Element and text location data:
+ + +

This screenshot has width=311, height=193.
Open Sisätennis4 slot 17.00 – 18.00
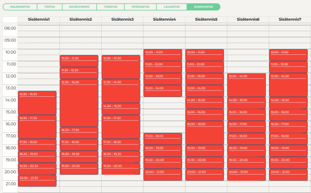162,139
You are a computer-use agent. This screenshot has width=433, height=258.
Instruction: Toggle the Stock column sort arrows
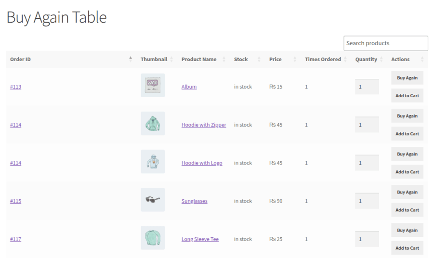pos(259,59)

+ + +

• [EXERCISE DETAILS] Change every "screenshot" in these lines to "image" and give the lines again with nothing else altered. Leave the pictures out of your answer.

• [EXERCISE RESULT]
This image has width=311, height=193.
Open Sisätennis4 slot 17.00 – 18.00
162,139
You are a computer-use agent. This image has width=433, height=258.
Instruction: Toggle the Stock column sort arrows
pos(259,59)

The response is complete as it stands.